Deep Learning Review

Recall that deep learning is a much more involved version of the basic machine learning process, which features a foreign/previously unseen input, like a picture of a dog, being analyzed by an ML algorithm before returning an output, such as that same picture being (hopefully correctly) labeled “german shepherd.” What makes deep learning different from more simple ML methods is that it involves more “layers” where the data is analyzed. These layers are composed of neural networks, similar to neuron structure in the human brain, with a great deal of nodes that work to process and make sense of the input data. The multiple layers ensures that each bit of input data is given a more comprehensive analysis, which results in more accurate and reliable outputs. 

Now that we’ve got you caught up, let’s consider how this method of machine learning is employed in the field of natural language processing. 

DL in NLP

Our primary example of DL in NLP will be the task of machine translation (MT), which mainly deals with the translation of one natural language to another. 

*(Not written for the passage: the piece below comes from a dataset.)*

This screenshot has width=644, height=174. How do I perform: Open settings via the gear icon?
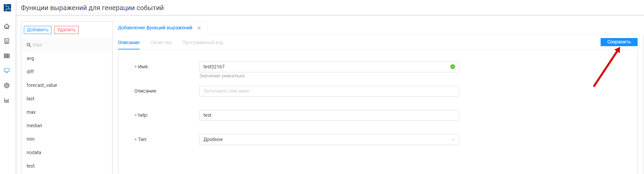7,85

Deep learning is necessary in language translation because not every language precisely matches the other in terms of grammar rules and word construction. For instance, the counterpart of one English word may be a two word phrase in Spanish. So, it’s not as simple as an input-output process like image tagging, where the picture of a German shepherd is tagged “german shepherd.” A more intricate understanding of the relationship between two languages is needed. 

The relationship between two languages is defined by which one is considered the “source,” and which is the “target,” which could basically be called “input” and “output,” where the input/source language is translated into the output/target language. The task of turning a source language into a target language sounds simple, but many things must be considered when translating. It takes more than simply plugging in the analogues of each vocabulary word in the sentence. For instance, the meaning of sentences and the words that comprise them often depends on context, so it is necessary to understand what the source sentence is saying so that the same meaning will get across in translation. 

A good DL model will have at least two neural networks, one each for the source and target languages. The source NN will “read” the source sentence, and its understanding of its meaning will be the basis for the target NN’s construction of the target sentence. The official term for this kind of DL model, involving source and target NN’s, is sequence-to-sequence model. 

Still, it is not like the target NN will just spit out a fully formed sentence upon seeing the source NN’s “reading.” Typically, a translation goes one word at a time, from the start of the sentence to the end, considerate of the meaning and context of each word within the sentence. And, as is the hope of every DL model, the output/target sentence hopefully translates not only the words but the meaning as well. 

Summary

Natural language processing involving one language is hard enough as it is, but when two are involved things tend to get tricky. This is why deep learning, a form of machine learning, is used for intricate NLP tasks such as machine translation, where an AI agent translates a source language, like English, into a target language, like Swahili. This tends to involve multiple neural networks, which are complicated layers of nodes that process information, with at least one NN dedicated to understanding the source language and another for translating the interpreted source language into the target language.